ARTICLE:
While social movements strategies such as lunch counter sit-ins or the crossing of feminist ideologies are often used repeatedly from past movements’ success, the context that these two specific movements fall into are too different to claim that one influence the other. For starters, organic advocates, both in the 60s and 70s as well as today, are defensive mobilizers. The overlapping message of their issue is that they are fighting against types of industrial agriculture to uphold health of person and land. Food movements today are based in prefigurative politics that see a world where organic agriculture is the norm and biodiversity is a valued standard. However, they are also fighting against corporate lobbyists and monopoly producers that continue to buy our organic farmers. On the other hand, we have seen that the Grahamites platform was only prefigurative. Sylvester Graham’s crusade of non-masturbators stood to convince other people to join their eating agenda but did not have any larger powers that were against their movement, unlike organic advocates.

 

Another Politics, Taking Across Today’s Transformative Movements, Chris Dixon

This book is dense and often repeats itself, but so far it has been the most helpful book I have read regarding organization and strategizing. Also, it’s written by an Evergreen graduate, which I did not realize until I was a about a quarter of the way through it. The layout of the book first introduces the reader to the history of larger movements of the 20th and 21st century, then, using this information discusses the politics of social movements and the anti-authoritarian ideology that many activists as well as introduces the idea of pre-figurative politics versus knowing what a movement is ‘against.’ The last two sections of the book are focused on developing strategy in a world that does not yet accept a movement’s vision as well as the leadership/organizer role that many movements develop.

TO-DO LIST:
a – Answer these questions about the passage:
(i) What kind of mobilizers does the passage say organic advocates are?
(ii) Who is named as the author of the book "Another Politics"?
(iii) What school did that book's author graduate from?
b – Copy out the stretch of the passage from "Another Politics, Taking" through "many movements develop.", word for word.

RAW RECORDS:
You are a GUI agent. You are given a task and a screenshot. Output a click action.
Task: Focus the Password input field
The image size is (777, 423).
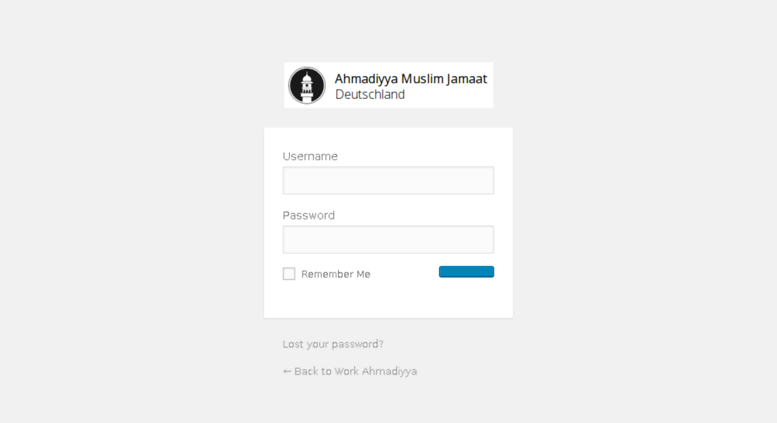[388, 240]
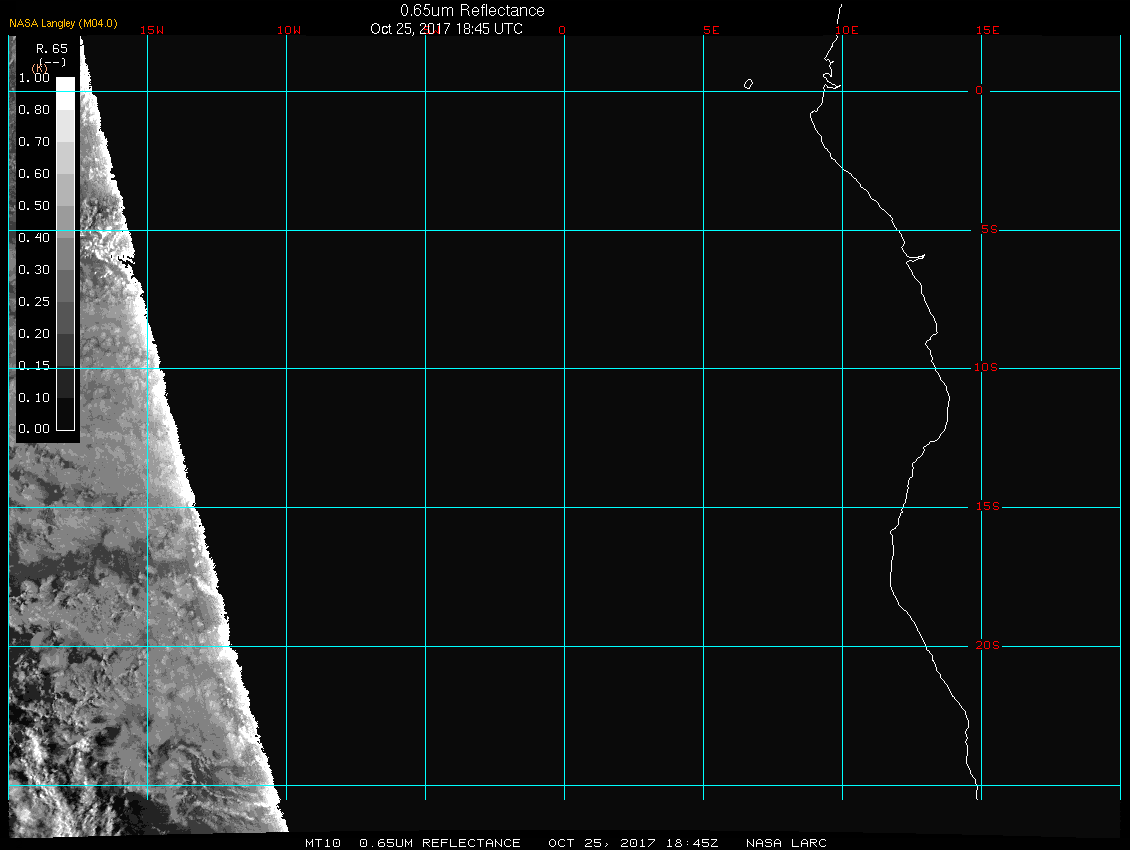Click the white swatch at top of reflectance color bar
Image resolution: width=1130 pixels, height=850 pixels.
65,85
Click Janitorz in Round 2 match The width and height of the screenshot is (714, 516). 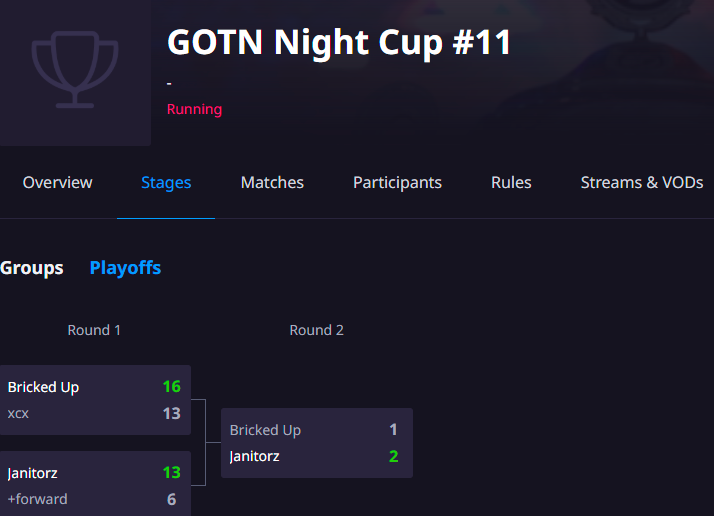point(255,456)
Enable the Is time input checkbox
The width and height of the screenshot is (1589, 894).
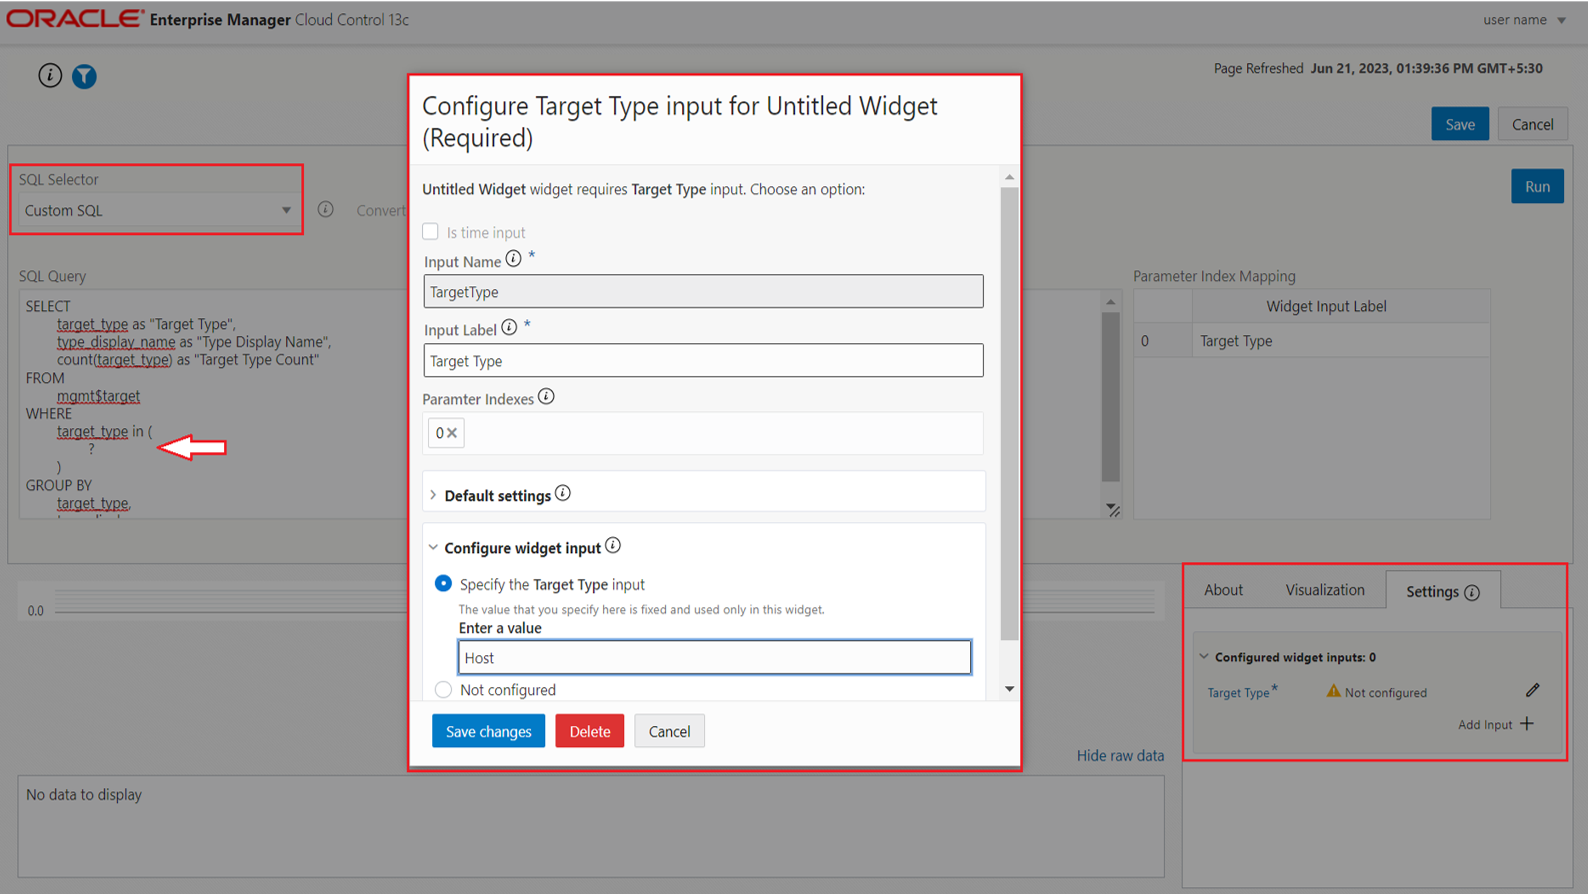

SOLUTIONS TO EACH TASK:
a –
(i) Defensive mobilizers.
(ii) Chris Dixon.
(iii) Evergreen.

b –
Another Politics, Taking Across Today’s Transformative Movements, Chris Dixon

This book is dense and often repeats itself, but so far it has been the most helpful book I have read regarding organization and strategizing. Also, it’s written by an Evergreen graduate, which I did not realize until I was a about a quarter of the way through it. The layout of the book first introduces the reader to the history of larger movements of the 20th and 21st century, then, using this information discusses the politics of social movements and the anti-authoritarian ideology that many activists as well as introduces the idea of pre-figurative politics versus knowing what a movement is ‘against.’ The last two sections of the book are focused on developing strategy in a world that does not yet accept a movement’s vision as well as the leadership/organizer role that many movements develop.